Stephen King has an article over at EW.com with the provocative title “Who says real men don’t read?”
It’s no surprise that somebody of King’s stature gets gigs like this. He takes an hour or so, writes a column, hits a button and off it goes to EW. Then he trots off to the bank with a check. And I’ll bet it’s not chump change, either.
I don’t begrudge King anything, you should understand. It sounds like writers’ heaven: Anything he cares to write, he can sell. After a while it must be tempting to test that hypothesis. A quick idea pops into your head, bang out five hundred words and voila, it shows up in print. Maybe it’s the most concise, insightful little gem on the appeal of writing mysteries, or it could be some nutty piece of misleading fluff about chicklit v manfiction.
As is the case here, where King might have decided on this particular column like this:
Hey, why don’t I set up some false dichotomies about fiction and readers, and then once I’ve created enough confusion and chaos, I can plug my favorite books.
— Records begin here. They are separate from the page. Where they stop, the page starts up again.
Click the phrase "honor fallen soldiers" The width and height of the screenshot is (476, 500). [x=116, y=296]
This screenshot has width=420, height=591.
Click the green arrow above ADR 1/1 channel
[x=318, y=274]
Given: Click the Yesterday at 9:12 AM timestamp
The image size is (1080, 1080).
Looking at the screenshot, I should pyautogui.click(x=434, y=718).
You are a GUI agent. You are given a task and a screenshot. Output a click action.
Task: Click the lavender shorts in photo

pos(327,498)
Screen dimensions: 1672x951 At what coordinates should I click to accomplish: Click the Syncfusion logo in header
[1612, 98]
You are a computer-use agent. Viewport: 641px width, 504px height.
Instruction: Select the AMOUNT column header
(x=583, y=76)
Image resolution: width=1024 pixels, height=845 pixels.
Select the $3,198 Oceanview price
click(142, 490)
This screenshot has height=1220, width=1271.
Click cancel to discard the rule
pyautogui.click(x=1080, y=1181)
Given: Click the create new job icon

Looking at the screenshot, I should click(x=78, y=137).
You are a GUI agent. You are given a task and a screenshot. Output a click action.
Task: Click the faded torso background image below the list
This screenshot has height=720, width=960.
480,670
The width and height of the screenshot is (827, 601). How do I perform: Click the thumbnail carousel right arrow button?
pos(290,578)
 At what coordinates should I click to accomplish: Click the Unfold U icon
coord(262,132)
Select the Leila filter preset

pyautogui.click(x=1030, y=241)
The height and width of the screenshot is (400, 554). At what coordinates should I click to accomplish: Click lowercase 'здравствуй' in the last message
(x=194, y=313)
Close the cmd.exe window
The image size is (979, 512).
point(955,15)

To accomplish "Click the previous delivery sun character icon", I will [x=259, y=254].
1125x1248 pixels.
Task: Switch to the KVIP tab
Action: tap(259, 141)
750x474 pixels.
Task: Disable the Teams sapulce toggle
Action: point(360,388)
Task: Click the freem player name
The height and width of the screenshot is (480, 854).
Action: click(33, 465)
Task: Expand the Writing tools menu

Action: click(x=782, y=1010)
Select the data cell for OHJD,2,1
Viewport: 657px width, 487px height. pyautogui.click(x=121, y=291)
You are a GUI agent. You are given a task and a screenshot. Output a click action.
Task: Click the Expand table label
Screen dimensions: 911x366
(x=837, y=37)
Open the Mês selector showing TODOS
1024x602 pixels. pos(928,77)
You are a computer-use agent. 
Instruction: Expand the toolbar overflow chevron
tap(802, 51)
I happen to agree with him that Lee Child has a really great series going with his Jack Reacher novels. I do not agree that this is manfiction. Women like stories like this. Women especially like Reacher. Conversely, not all women like Nora Roberts. Some women (and some men) might like both, or neither.
Yes, he ends that article in a pretty silly posture.
“reports of the male reader’s death have been greatly exaggerated. Women have chick lit; guys have… ‘manfiction.’ And publishers sell it by the ton.”
Yes, they do indeed sell your “manfiction” by the ton… not because there are unsuspected numbers of male readers, but because women read it too. Unfortunately, can’t say the same about men: they read less, and they don’t read much by women.
@RfP:
You summarized the silliness of that piece more succinctly than I did.
I keep getting a flashback to an aunt of mine who told me (circa 1970) that girls play with dolls, and boys play with cars, and that’s the way it would always be.
Of course it wasn’t that way, even then. And never will be.
So far, my recommendations for Lee Child have been to men I know, and none were aware of him. But while that’s a fact, it’s not an appropriate sample of male readers. Heck, they’re Canadian, so that’s not much of a survey at all! I wonder if silly is where you get with generalist opinions and the ability to print them.
Last summer when the last Harry Potter book came out, I remember several articles about how the books were great not just because kids loved to read them, but specifically, BOYS loved to read them. And hopefully they would grow up into men who loved to read.
From my own personal experience, I only know one man who read anywhere near as much as I do (but I only know a few women who do, too) and I particularly enjoyed trading recommendations with him, since it was a perspective I wasn’t getting with my other reading (and female) friends. He was the one who introduced me to Lee Child/Jack Reacher, but also to Wally Lamb, whose first two books are told from a woman’s perspective. He also recommended a book called either “Loosing Julia” or “Finding Julia” which was a love story set against WWI and the aftermath in the lives of two men who were in love with the same woman. I hate to buy into the stereotype, but I was surprised how much my friend loved this love story, him being a male and all!
My boyfriend reads quite a bit. He likes Philip K Dick, JG Ballard, Mark Twain, Roald Dahl, Ambrose Bierce, Edgar Allen Poe, Raymond Chandler, Dashiell Hammett, Cornell Woolrich, Jim Thompson, David Goodiss, Patricia Highsmith, HP Lovecraft, and so on.
I’ll have to tell him about that “manfiction” thing. He loves a good laugh!